The tax glitch
On Election Day 2016, California passed a sweeping ballot initiative legalizing the cultivation, sale, and use of recreational cannabis.
The measure – which will not result in recreational sales until January 1, 2018 – contained provisions meant to ease the tax burden on medical cannabis consumers and heighten the taxes imposed on recreational users.
The measure institutes a 15 percent excise tax on both medical and recreational cannabis on the first day of 2018 and repeals the 7.5 percent sales tax on medical cannabis.
The repeal was meant to allow medical cannabis patients to be able to continue to afford their medicine at cheaper rates than recreational consumers as soon as the recreational regime kicked in.
However, the authors of the measure mistakenly omitted the January 1, 2018, target date from the language of the initiative.
That mistake effectively rescinds medical cannabis’ sales tax now, creating an unintended “tax holiday” for medical users and depriving the state of millions of dollars in revenue for the next year.
Why can’t it be reinstated?
The glitch in the measure begs the initial question as to whether there is a simple fix that may be imposed that could reinstate the tax.
Unfortunately for the state, it appears that there is not.
The matter was brought before the State Board of Equalization (BOE), the ultimate authority on all matters pertaining to the state’s tax policy, which concluded that medical patients must indeed be exempted from paying sales taxes on the substance.
California does not allocate tax revenue collected from medical cannabis sales to any specific programs; instead, the money is put into a General Fund.

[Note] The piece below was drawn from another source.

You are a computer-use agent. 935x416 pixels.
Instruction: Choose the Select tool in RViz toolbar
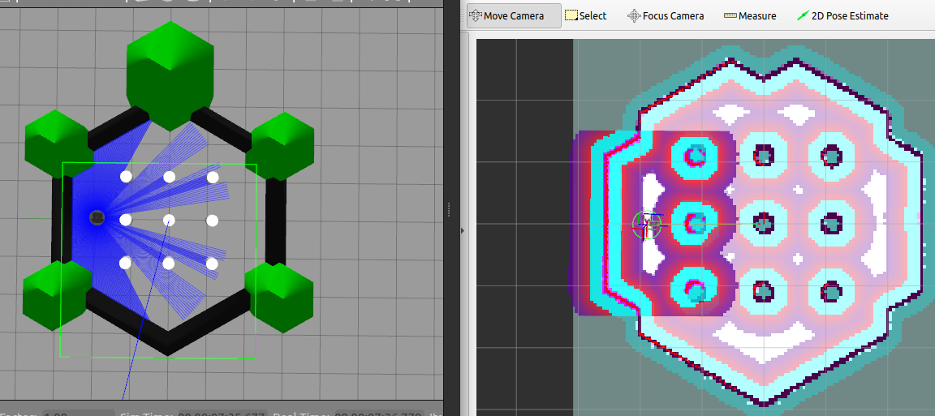point(585,15)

What are the consequences?
According to a board member of the BOE, the net loss in tax revenue for 2017 could reach as high as $49.5 million, based on the revenue collected from over 1,500 medical dispensaries in 2014.
The board’s ruling is being challenged by Sacramento attorney Richard Miadich, who authored the ballot initiative and serves as a counsel for the group that was instrumental in the measure’s passage.
It wouldn’t make any sense right out of the gate to reduce revenue when the whole point of the tax structure is to fund programs… It is inconsistent with the statutory language and the statutory intent, which is to create new revenues for the state.
The omission of the tax could also see a stampede of consumers obtaining medical cannabis cards.
Under California law, those looking to legally purchase medical cannabis must obtain and be able to demonstrate their registration in the program.
For consumers looking to pay lower rates on cannabis, obtaining a medical cannabis card for a simple $100 fee is all but a no-brainer.
To add to the state’s tax woes, many medical cannabis dispensaries often do not enforce the law requiring consumers to demonstrate that they are registered medical cannabis patients.
This means that consumers may often be able to take advantage of the reduced taxes on medical cannabis without ever paying the fee enabling them to partake in the program.